As Fischbach argues, Marx and Engels' The German Ideology can be understood to be a text about the fragmentation of knowledge with the division of labor: the order and connection of ideas follows the order and connection of things. Framed in this way it is possible to see continuity from the concept ideology the theory of fetishism. Capitalist society is one in which there is increasing division between production and consumption. As Marx writes, "the taste of the porridge does not tell you who grew the oats, no more does this simple process tell you of itself what are the social conditions under which it is taking place, whether under the slave-owner’s brutal lash, or the anxious eye of the capitalist, whether Cincinnatus carries it on in tilling his modest farm or a savage in killing wild animals with stones." 
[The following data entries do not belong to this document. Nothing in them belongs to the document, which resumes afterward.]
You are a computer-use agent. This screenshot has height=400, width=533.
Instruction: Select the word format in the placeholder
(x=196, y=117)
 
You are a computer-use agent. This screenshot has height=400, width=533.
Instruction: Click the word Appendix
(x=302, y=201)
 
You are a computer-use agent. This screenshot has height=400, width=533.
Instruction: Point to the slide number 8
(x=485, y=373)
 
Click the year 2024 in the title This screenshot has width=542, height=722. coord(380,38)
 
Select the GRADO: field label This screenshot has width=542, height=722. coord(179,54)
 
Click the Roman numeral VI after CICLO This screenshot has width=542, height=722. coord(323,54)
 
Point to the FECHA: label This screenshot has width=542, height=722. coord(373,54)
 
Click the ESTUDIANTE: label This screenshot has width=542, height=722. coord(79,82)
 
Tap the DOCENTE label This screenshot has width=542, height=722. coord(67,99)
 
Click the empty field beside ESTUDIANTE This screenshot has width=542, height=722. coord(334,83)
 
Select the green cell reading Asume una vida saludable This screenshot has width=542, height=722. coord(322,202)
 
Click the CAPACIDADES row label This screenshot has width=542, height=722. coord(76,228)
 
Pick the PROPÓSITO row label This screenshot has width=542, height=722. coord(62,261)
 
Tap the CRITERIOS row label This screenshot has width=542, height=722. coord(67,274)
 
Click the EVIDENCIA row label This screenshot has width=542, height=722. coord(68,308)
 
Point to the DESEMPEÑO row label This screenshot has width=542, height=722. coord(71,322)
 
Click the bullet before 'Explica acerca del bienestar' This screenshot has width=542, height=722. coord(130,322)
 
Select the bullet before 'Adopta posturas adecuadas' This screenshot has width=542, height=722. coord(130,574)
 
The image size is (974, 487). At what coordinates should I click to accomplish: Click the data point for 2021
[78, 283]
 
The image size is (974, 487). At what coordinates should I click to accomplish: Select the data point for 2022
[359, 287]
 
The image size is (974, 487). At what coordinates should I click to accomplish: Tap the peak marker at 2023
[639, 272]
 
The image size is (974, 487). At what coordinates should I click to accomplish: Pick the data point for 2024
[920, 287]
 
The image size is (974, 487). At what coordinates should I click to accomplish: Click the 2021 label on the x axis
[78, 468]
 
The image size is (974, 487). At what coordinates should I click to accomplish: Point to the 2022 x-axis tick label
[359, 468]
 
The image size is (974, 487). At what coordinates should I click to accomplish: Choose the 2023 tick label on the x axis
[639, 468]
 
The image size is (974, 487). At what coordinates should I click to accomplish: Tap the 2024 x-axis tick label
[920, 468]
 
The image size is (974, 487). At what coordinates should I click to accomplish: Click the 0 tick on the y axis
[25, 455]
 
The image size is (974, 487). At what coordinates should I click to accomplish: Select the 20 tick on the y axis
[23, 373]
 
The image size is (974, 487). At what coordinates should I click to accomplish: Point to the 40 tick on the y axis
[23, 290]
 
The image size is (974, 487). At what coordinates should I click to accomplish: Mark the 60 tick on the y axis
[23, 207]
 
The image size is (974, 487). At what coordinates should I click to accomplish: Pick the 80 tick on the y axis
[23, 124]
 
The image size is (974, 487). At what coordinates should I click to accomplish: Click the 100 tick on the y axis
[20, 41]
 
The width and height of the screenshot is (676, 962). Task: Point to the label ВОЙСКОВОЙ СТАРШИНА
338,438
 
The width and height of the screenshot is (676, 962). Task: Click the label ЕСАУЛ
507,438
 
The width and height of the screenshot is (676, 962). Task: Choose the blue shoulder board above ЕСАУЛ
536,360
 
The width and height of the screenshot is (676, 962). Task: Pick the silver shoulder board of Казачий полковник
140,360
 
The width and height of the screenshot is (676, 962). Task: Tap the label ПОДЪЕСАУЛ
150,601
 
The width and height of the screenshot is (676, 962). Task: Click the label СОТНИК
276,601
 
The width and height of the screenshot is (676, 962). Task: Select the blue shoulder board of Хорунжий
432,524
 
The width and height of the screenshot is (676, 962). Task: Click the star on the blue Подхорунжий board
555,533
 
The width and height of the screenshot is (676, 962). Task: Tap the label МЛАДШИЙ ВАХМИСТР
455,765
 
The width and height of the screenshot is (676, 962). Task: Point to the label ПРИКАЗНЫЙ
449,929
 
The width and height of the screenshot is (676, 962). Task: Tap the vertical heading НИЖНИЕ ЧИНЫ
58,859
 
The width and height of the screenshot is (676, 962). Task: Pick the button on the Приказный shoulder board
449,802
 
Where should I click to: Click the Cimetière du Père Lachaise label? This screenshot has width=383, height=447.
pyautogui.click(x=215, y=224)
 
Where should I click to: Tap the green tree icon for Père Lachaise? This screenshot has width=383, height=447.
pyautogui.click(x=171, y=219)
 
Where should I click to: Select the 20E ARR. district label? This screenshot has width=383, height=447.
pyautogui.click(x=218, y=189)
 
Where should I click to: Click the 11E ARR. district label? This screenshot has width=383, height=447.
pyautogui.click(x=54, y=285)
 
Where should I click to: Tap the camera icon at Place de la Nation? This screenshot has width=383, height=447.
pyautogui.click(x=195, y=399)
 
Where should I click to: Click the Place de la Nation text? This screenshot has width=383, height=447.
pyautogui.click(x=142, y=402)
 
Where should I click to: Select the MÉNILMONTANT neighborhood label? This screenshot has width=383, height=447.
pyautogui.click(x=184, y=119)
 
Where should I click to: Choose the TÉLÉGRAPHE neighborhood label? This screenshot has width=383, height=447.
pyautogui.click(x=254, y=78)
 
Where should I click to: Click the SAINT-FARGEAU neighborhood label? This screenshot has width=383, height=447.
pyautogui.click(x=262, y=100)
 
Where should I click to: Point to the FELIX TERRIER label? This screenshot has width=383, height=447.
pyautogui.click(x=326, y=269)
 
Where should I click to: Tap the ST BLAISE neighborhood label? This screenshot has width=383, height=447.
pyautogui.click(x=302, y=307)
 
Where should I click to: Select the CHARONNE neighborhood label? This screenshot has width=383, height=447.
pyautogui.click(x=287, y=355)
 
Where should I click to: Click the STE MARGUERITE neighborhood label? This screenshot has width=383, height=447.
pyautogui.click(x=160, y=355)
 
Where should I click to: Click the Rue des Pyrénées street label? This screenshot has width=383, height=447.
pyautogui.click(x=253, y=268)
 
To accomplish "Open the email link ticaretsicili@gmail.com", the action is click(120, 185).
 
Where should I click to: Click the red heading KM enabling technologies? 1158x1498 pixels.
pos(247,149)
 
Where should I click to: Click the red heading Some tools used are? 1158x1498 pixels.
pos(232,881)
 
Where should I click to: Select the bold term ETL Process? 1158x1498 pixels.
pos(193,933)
This ignorance is not just a lack, thought as much as nature abhors a vacuum. The absence of knowledge of the real conditions becomes the basis for the projection of all kinds of qualities, from the commodity's value to its meaning and importance within the semiotics of consumer society. As Deleuze and Guattari write, elevating Marx's comments about porridge into a general epistemological thesis:

"Let us remember once again one of Marx's caveats: we cannot tell from the mere taste of the wheat who grew it; the product gives us no hint as to the system and relations of production. The product appears to be all the more specific, incredibly specific and readily describable, the more closely the theoretician relates it to ideal forms of causation, comprehension, or expression, rather than to the real process of production on which it depends."

Or, as Spinoza argued, our ignorance about the causes of things is refracted through our awareness of our own desires so much so that we "take our desires for reality," to twist an old May '68 slogan. Our own perceptions become the basis for truth. As Marx states above, appearance replaces reality. 

The danger of making such a direct connection between social division and epistemic fragmentation is that such theses often imply a restoration of some kind of wholeness, a dream of a society without divisions and fragmentation which would also be a restoration of knowledge. Such a society has not existed since some went to hunt and others went to gather, if ever. The passage about porridge from Marx even makes this clear, fetishism might have begun with the commodity form but ignorance of the conditions of production are much older. If there can be no return to wholeness, some restoration of our knowledge, ourselves, and society, then knowledge must be a construction. The question is how to structure society so that the divisions and diversity of tasks and productive activities necessary for human survival become the basis for an increase of our knowledge rather the condition for the production of stupidity.